▸ Task goal
Every line below that includes the word "arrow" needs to be copied.

---------------

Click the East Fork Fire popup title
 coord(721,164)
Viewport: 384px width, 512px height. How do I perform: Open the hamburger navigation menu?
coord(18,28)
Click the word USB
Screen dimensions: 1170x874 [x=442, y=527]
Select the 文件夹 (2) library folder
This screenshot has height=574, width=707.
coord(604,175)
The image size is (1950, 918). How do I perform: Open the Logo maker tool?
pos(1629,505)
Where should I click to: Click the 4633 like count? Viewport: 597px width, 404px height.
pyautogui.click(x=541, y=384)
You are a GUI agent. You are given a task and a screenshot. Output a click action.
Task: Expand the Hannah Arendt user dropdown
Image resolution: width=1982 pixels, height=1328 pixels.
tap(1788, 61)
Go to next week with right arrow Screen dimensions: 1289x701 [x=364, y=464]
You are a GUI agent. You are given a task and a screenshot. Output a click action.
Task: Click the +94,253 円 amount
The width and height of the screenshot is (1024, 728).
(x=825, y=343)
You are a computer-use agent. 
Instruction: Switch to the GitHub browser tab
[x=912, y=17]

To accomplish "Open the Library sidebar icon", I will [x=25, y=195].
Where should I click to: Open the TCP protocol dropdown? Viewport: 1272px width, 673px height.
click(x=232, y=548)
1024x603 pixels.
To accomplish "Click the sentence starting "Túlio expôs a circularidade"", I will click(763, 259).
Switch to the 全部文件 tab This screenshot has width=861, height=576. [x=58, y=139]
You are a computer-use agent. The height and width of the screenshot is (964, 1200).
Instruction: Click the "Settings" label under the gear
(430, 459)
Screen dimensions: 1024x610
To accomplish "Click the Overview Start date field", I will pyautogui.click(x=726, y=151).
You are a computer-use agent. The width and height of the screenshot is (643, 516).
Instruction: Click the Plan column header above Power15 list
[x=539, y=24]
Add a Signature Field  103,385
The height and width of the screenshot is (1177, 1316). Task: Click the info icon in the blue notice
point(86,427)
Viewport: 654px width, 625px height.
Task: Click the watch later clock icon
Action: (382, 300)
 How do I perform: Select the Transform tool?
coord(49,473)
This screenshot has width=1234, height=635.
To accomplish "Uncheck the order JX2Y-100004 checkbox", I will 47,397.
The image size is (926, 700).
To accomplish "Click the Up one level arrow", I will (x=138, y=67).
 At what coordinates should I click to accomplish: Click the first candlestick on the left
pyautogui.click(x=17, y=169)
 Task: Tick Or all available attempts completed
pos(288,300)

---------------

▸ Exercise response
Go to next week with right arrow Screen dimensions: 1289x701 [x=364, y=464]
To accomplish "Click the Up one level arrow", I will (x=138, y=67).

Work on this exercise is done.